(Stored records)
--------
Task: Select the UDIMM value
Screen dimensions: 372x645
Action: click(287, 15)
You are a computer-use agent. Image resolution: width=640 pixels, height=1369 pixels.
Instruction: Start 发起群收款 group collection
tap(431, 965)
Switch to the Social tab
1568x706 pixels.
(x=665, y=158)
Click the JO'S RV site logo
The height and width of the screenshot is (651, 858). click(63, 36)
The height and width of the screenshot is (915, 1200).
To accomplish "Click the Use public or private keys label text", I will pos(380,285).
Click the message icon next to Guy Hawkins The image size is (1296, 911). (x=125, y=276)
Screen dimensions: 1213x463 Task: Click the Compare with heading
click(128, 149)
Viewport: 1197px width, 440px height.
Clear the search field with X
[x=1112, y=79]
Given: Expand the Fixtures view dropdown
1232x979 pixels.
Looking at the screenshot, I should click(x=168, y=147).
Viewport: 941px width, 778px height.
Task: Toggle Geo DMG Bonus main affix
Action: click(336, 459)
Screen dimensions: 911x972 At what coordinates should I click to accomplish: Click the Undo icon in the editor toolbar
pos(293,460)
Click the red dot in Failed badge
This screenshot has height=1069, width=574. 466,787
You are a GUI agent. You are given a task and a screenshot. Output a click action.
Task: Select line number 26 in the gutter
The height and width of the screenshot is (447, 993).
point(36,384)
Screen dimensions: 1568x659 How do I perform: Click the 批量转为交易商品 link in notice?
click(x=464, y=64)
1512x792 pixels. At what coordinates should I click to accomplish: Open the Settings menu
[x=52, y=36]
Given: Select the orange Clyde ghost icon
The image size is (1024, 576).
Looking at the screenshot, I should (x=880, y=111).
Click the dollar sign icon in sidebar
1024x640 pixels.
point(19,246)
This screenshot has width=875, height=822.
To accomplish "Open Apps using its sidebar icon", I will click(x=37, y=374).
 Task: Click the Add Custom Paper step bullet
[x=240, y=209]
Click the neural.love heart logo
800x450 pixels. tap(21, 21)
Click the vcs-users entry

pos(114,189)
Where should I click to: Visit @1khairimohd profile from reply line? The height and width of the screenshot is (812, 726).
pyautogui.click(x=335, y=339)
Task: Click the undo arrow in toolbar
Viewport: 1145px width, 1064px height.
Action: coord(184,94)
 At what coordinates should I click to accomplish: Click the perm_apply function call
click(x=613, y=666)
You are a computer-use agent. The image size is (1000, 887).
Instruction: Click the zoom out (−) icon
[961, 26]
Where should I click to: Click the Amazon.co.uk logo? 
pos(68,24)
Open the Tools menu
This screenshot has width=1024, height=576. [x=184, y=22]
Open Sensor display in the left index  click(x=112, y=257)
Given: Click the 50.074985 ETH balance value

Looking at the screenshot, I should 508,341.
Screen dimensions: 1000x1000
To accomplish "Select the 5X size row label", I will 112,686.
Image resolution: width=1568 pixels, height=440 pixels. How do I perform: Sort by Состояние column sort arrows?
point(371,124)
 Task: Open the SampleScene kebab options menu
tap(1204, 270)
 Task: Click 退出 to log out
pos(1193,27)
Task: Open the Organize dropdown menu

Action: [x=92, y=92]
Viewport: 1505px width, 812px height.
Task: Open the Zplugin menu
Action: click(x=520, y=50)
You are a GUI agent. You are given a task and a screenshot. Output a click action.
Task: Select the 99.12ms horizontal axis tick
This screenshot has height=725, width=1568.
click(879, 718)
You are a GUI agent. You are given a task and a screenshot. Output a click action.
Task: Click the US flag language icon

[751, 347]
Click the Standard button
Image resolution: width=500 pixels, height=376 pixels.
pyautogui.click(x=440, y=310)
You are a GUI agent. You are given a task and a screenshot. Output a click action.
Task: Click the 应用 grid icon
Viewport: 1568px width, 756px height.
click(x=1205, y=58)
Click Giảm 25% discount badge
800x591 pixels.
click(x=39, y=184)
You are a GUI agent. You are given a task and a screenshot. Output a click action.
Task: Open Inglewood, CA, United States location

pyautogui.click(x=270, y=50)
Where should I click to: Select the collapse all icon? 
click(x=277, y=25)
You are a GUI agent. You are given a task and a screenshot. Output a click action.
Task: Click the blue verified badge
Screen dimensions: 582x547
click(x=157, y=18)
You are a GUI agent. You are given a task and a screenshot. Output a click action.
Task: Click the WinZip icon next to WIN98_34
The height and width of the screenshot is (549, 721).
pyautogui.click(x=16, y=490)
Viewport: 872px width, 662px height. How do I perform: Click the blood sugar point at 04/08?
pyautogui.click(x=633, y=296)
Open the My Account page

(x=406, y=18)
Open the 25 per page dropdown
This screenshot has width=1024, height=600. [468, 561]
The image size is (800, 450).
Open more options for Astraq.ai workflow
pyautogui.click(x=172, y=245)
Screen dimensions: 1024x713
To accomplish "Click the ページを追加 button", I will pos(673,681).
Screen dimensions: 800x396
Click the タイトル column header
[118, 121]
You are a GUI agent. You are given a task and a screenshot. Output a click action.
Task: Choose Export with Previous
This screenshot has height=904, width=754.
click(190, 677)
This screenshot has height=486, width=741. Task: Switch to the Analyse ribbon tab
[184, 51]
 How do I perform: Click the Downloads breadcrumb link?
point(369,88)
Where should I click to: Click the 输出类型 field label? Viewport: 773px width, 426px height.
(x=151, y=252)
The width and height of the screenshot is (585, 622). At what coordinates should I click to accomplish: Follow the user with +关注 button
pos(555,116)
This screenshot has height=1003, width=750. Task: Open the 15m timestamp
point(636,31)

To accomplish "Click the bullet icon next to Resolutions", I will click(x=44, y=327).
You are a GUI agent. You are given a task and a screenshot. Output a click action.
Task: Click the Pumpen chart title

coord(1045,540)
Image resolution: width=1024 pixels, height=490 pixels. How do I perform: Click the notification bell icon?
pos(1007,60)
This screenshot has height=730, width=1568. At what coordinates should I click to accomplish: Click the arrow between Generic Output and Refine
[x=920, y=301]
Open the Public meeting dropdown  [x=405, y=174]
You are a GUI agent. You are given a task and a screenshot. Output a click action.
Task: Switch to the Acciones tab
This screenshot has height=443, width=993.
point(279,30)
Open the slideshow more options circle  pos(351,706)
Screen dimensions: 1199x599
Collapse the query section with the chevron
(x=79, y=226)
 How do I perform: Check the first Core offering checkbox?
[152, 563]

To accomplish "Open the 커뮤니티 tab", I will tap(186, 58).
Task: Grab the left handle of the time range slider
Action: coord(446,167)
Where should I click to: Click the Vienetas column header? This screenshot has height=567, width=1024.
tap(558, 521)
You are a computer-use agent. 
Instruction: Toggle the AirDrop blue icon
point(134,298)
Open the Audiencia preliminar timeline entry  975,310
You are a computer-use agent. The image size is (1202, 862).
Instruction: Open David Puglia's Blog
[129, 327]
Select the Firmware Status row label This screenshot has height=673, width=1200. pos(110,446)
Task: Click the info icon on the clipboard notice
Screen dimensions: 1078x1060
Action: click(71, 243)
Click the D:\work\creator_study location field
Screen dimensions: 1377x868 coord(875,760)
--------
The problem => The lines in the records above that include the word "computer" must be copied out.

Response for this exercise =>
You are a computer-use agent. Image resolution: width=640 pixels, height=1369 pixels.
You are a computer-use agent. The image size is (1000, 887).
You are a computer-use agent. 
You are a computer-use agent. The image size is (1202, 862).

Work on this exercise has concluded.